"stone throwing seems inappropriate, regardless of housing situation" - demetri martin

13 April 2010

rick, rick, rick, rick

e-mail received last evening from my quantitative methods professor regarding our current homework assignment [my comments are in brackets]:

"1. Problem 1 Part d) asks about estimating an odds ratio in the presence of an interaction. This is quite similar to problems discussed with respect to ordinary least squares (except we exponentiate the effect after we calculate it). However, Part e) asks for a confidence interval. For that we need the variance of the estimated effect (estimated log odds ratio). This is a weighted sum of coefficients. The following formula (contained in the book, but not so conveniently accessible) is useful for the variance of a weighted sum of correlated random variables.
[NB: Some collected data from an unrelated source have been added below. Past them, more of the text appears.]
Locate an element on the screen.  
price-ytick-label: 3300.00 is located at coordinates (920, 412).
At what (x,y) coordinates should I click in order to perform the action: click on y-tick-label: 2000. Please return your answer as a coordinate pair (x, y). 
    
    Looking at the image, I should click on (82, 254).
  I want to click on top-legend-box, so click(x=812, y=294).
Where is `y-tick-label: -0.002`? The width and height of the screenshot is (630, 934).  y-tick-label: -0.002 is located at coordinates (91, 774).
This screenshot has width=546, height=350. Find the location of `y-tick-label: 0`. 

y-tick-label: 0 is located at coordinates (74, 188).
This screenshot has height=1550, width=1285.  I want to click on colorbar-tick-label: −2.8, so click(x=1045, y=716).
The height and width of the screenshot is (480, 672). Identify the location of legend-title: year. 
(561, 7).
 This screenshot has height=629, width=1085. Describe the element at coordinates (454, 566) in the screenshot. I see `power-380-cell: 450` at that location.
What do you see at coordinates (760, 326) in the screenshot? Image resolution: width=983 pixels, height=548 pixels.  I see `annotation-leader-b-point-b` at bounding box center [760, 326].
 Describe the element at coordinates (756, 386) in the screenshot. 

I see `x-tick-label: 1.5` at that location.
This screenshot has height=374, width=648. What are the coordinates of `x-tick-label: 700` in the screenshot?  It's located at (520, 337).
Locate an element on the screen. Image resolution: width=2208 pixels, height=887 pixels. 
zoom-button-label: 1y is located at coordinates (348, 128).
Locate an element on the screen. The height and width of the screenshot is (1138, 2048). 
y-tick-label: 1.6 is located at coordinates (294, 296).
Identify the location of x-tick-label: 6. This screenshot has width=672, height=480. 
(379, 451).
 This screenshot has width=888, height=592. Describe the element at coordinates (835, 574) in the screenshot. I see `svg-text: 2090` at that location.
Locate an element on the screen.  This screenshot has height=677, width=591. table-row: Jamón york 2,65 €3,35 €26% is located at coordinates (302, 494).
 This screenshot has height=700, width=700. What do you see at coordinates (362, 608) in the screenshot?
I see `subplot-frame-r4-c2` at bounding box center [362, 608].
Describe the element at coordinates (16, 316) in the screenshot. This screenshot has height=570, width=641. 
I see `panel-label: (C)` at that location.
Call the random variables "B1" and "B2". The weights are real numbers denoted a1 and a2. Then:

Var(a1B1 + a2B2) = Var(B1)*(a1**2) + Var(B2)*(a2**2) + a1*a2*2*Cov(B1, B2)

The variances are listed on the diagonal of the estimated variance covariance matrix given on p. 683; the off-diagonal elements are the covariances.
[]

2. Problem 3 Part a) asks about conditional vs. unconditional logistic regression. Conditional logistic regression is usually applied to paired or matched data (matching is a generalization of pairing). These data are not paired; however, conditional logistic regression can also be used to give more precise results when the sample size is small. I think that the authors are aiming at this second use here. [clearly]

3. Although Problem 3 Parts f) and g) ask you to calculate something similar to what you did in Problem 1 Part d), you aren't given the covariance matrix. Please skip these two parts of Problem 3. [while seemingly generous on his part, i'd like to point out that problem 3 has parts a through m!!]

Rick Chappell"

and now i hope you realize why i'm a wee bit worried about the qualifying exam.